The liner notes, which are really funny, are sort of an opposite self-help dating manual, kind of thing. What inspired you to do this?
Originally the idea came from just the fact that the song “Rules Don’t Stop” suggests some kind of play on the book, The Rules, the sort of notorious dating and mating guide from, I believe, the 90’s. I actually downloaded a copy and thumbed through it before working on the liner notes. It is truly a piece of shit [laughs], but it makes for good comic fun.

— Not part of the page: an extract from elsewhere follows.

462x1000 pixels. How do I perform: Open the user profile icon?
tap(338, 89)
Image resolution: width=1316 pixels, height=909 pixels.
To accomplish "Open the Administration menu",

What’s next for We Are Scientists?
Well, we are deeply invested in trying to make this record work. You know, not necessarily to catapult us to a sort of canonical status, but it would be great if it could do as well as our previous efforts have, as a way to kind of make money. To continue making money, which we definitely enjoy doing, I think is becoming more difficult these days to really have a substantive career in it. We’re also really interested in pursuing TV with whatever time music leaves us. We’ve been talking to MTV about doing another show for them, probably a half-hour sitcom in a more straightforward format. That would be something we’re interested in doing separate from the band, and I don’t think we’d ever want to force those worlds to coexist to a large degree. I mean we’ll certainly license one of our own songs for the show [laughs], but beyond that…that should occupy the next 12 months, I’d say.